Rock Shows at Springer's Ballroom
May 30, 1969 Grateful Dead/Palace Meat Market
The earliest record of Springer's comes from a poster advertising two Oregon Grateful Dead concerts: Friday May 30 at Springer's, and the next night at the basketball arena (McArthur Court) at the University of Oregon, about 120 miles South in Eugene. The Palace Meat Market, an Oregon group, appears to have opened both shows.

The poster (above) says "Springer's Hall." At other times, I have seen the venue referred to as Springer's Inn; I take that to mean that the ballroom was associated with a resort hotel, which seems likely. Rather than give a specific address, the poster just gives directions from downtown Portland: "take Powell to 190th, turn right." Powell Boulevard (which is also US Highway 26) is one of the main East-West thoroughfares in Portland, so the simple directions would work. The lack of an actual street address suggests that the venue stood alone, one of the ways I am fairly certain that present-day Gresham has been significantly redeveloped.

A board tape of the show endures. The Grateful Dead always played amazingly well in Oregon.

June 20-21, 1969 Cold Blood/Stoneground
Other dates at Springer's Ballroom are only known through surviving posters. Both Cold Blood and Stoneground were rising Bay Area bands at this time.

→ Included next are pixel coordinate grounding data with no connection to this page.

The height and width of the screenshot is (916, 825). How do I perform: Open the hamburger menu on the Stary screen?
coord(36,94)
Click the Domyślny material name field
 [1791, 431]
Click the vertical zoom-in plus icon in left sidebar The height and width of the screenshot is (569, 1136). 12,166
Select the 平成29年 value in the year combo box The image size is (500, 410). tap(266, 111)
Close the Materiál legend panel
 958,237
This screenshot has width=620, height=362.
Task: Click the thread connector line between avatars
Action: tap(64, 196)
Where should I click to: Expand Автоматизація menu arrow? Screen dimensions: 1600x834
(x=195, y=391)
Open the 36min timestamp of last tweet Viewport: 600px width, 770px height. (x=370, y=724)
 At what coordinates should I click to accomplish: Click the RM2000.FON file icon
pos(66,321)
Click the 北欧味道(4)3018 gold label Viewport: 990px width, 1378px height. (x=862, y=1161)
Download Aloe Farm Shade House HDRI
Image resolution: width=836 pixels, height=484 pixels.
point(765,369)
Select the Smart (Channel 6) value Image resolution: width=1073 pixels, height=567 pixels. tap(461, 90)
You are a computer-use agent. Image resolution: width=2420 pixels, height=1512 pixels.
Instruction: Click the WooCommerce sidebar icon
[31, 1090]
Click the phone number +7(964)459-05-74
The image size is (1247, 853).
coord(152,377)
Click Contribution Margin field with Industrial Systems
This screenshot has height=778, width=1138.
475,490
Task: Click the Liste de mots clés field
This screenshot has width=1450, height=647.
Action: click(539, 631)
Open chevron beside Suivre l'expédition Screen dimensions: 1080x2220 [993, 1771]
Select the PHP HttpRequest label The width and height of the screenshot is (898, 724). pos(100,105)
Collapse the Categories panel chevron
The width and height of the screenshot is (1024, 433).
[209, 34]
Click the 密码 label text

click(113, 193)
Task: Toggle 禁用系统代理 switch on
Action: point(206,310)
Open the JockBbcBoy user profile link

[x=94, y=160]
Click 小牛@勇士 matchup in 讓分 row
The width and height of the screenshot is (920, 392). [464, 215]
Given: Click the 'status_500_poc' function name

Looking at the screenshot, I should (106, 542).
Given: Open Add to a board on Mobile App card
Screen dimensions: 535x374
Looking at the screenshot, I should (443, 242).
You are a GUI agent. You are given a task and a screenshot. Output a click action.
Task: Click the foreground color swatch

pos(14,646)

July 4, 1969 Sons of Champlin/Portland Zoo/Total Eclipse
The poster (top) calls the venue "Springer's Ballroom." The Sons once again were a popular San Francisco group, in the Northwest to play a festival with the Jefferson Airplane. Portland Zoo and Total Eclipse were popular Portland bands. 

July 18, 1969 Youngbloods/Portland Zoo/River/Ron Bruce
The Youngbloods continue the theme of popular Fillmore/Avalon bands headlining Springer's. Its possible that there were only posters for out-of-town headliners, and there may have been considerably more shows, perhaps every weekend. July 18 was a Friday night, so I assume the Youngbloods had another show in the Pacific Northwest Saturday night, but I haven't been able to figure out where.

July 20, 1969 Sweetwater/Portland Zoo/US Cadenza
[update] Thanks to Commenter Bert Paul, who kept the handbill, we know that Sweetwater headlined on this day. Sweetwater was a rising Los Angeles band, who played Woodstock, but soon afterwards was force to go dormant because singer Nancy Nevins was in a car accident.

July 26, 1969 Spirit/Total Eclipse/Gazebo
[update] Known from another handbill kept by Bert Paul. Spirit was a mighty band indeed, although their legend only became cemented after the original configuration of the band broke up in 1971.

November 18, 1969 Charlie Musselwhite/Notary Sojac
Chicago blues harmonica ace Charlie Musselwhite had been based in San Francisco since 1967. Notary Sojac was from Tigard, OR, a suburb West of Portland.

November 21, 1969 Velvet Underground/Chapter Five
The Velvet Underground were spending a lot of time on the West Coast during this period. Richie Unterberger's excellent VU chronology White Light/White Heat (Jawbone Books 2009)includes some interesting information, namely that the show was promoted by Don MacLeod, a production manager for Sunn Instruments in Tualatin, OR (VU used Sunn equipment). This suggests, to some extent, that various promoters were using the ballroom. The book reports that about 800 people attended the show.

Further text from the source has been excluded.